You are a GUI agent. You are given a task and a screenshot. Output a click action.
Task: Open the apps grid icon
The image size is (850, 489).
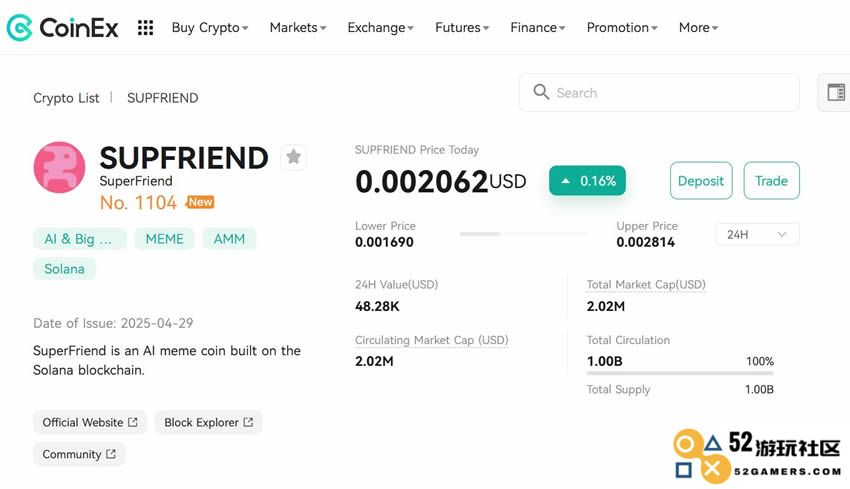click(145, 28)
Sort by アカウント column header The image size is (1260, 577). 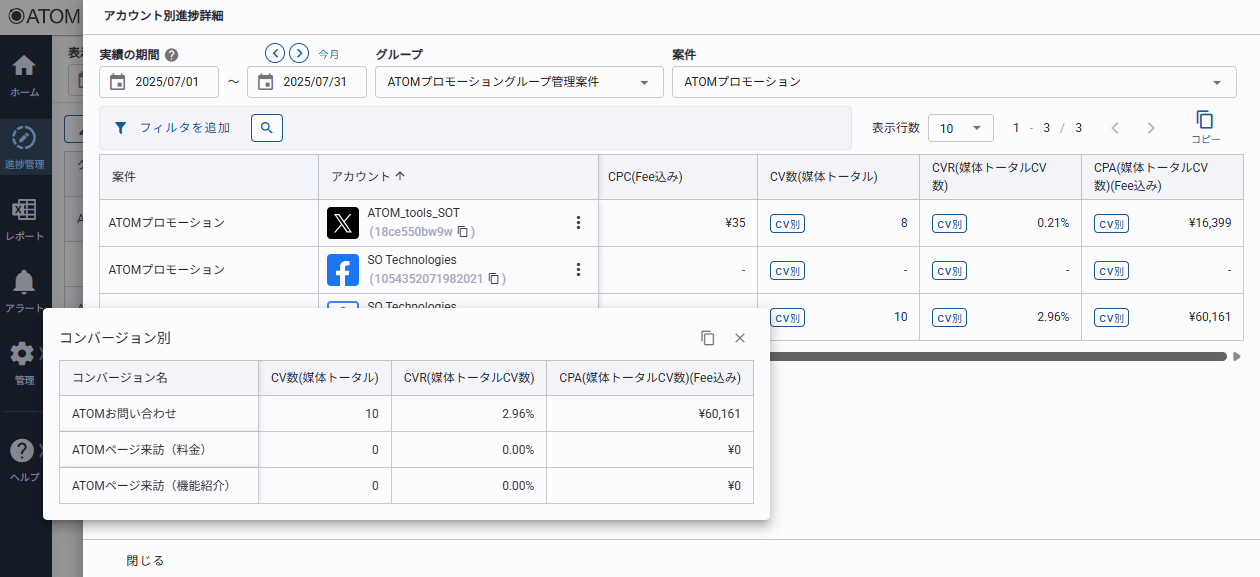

····················

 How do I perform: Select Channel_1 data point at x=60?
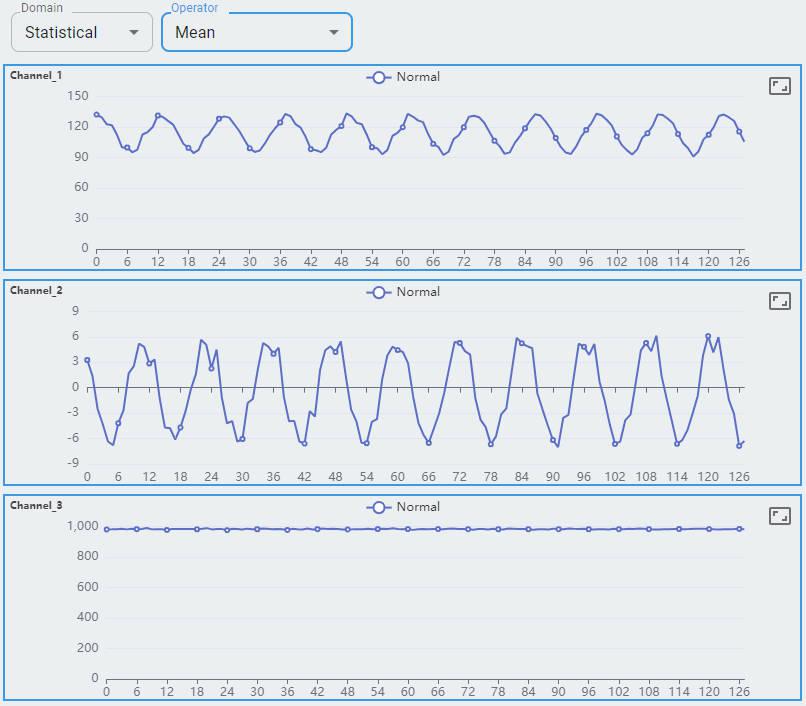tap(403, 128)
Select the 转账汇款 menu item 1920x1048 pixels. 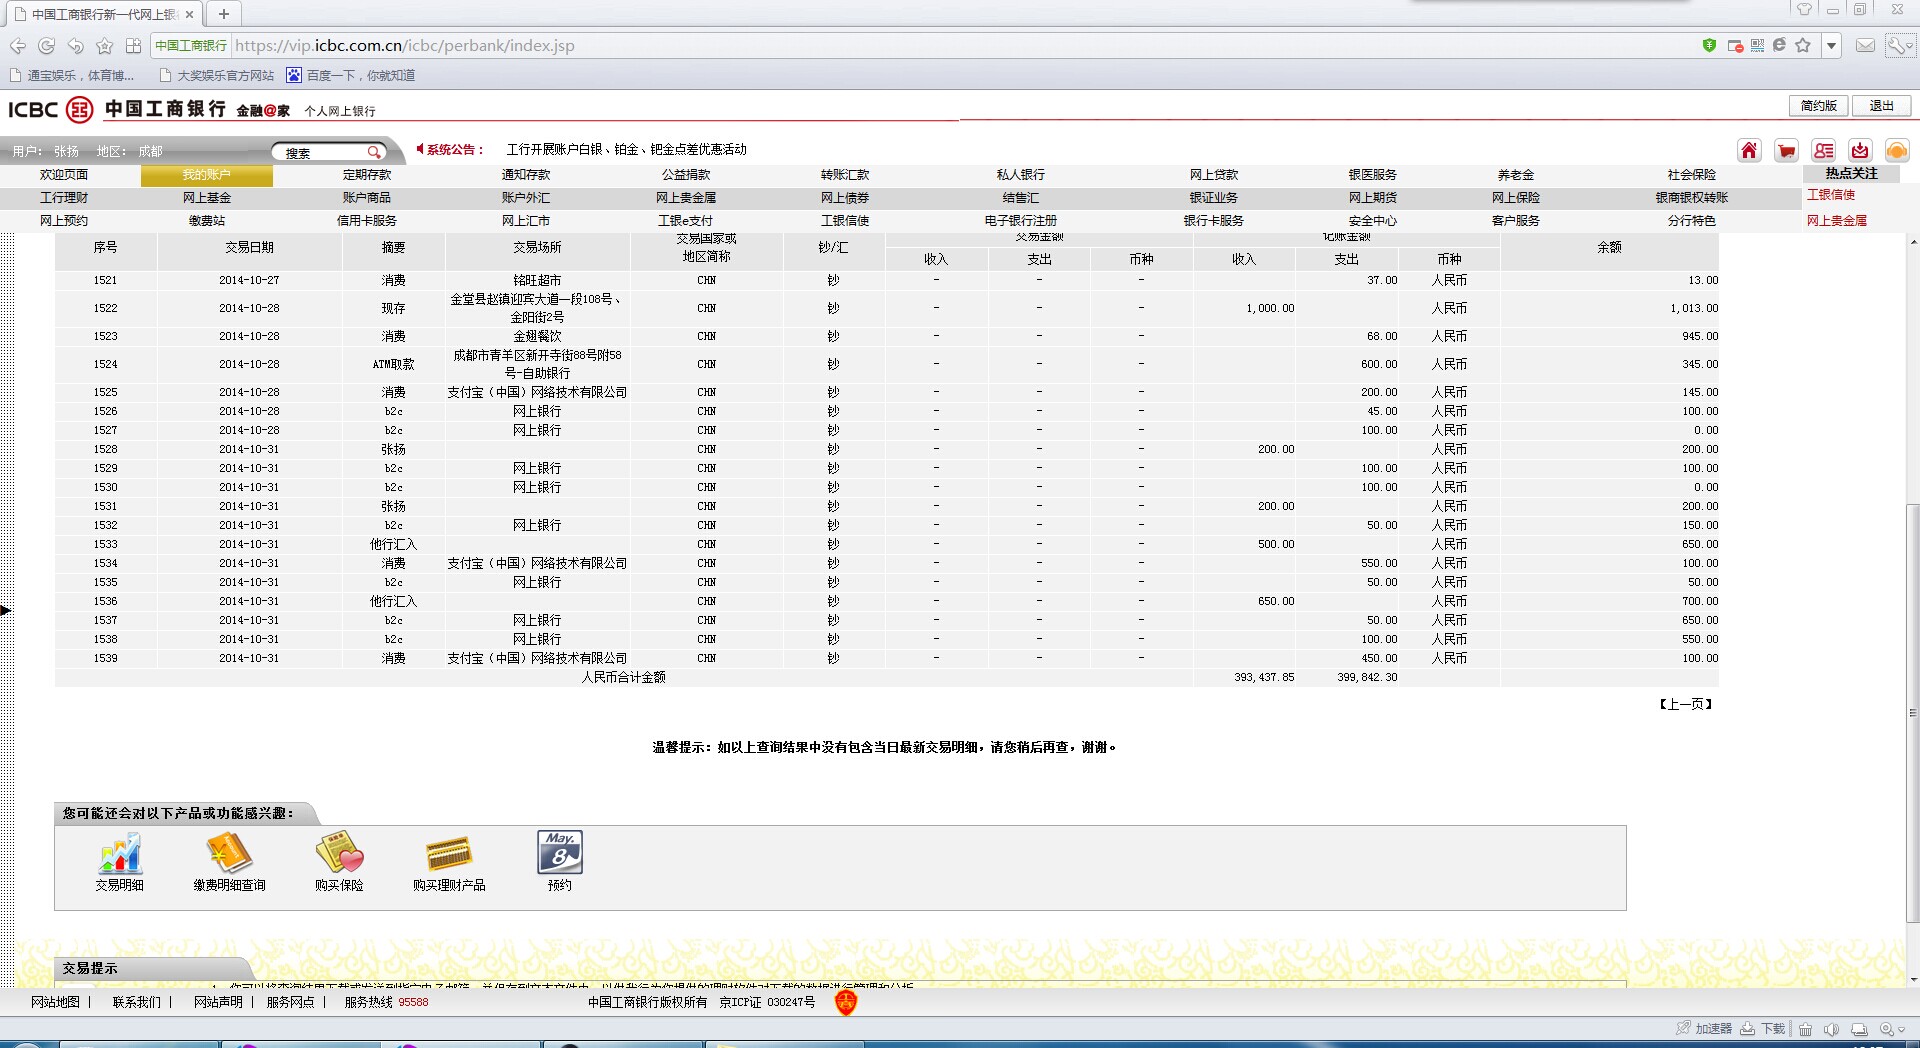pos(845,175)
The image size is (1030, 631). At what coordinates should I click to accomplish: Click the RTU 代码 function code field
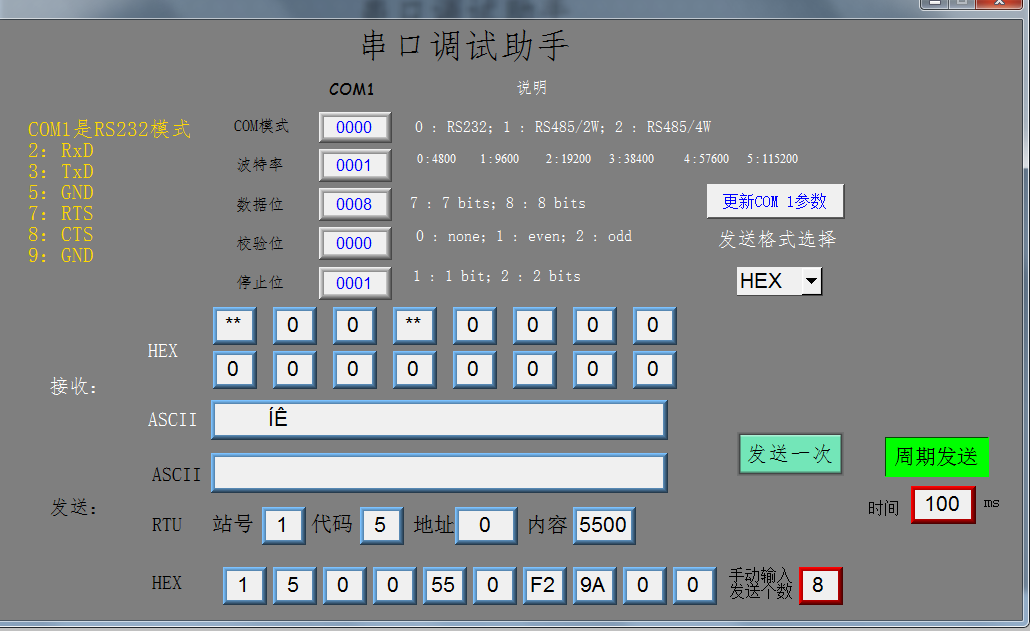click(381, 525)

····················

WHAT IS NEEDED: Among the entries above, take the lines from the one with "The image size is (850, 489)." through the one with "Sort by アカウント" and retype them exactly, leaving out the pictures.

TASK RESULT:
The image size is (850, 489).
click(145, 28)
Sort by アカウント column header The image size is (1260, 577). 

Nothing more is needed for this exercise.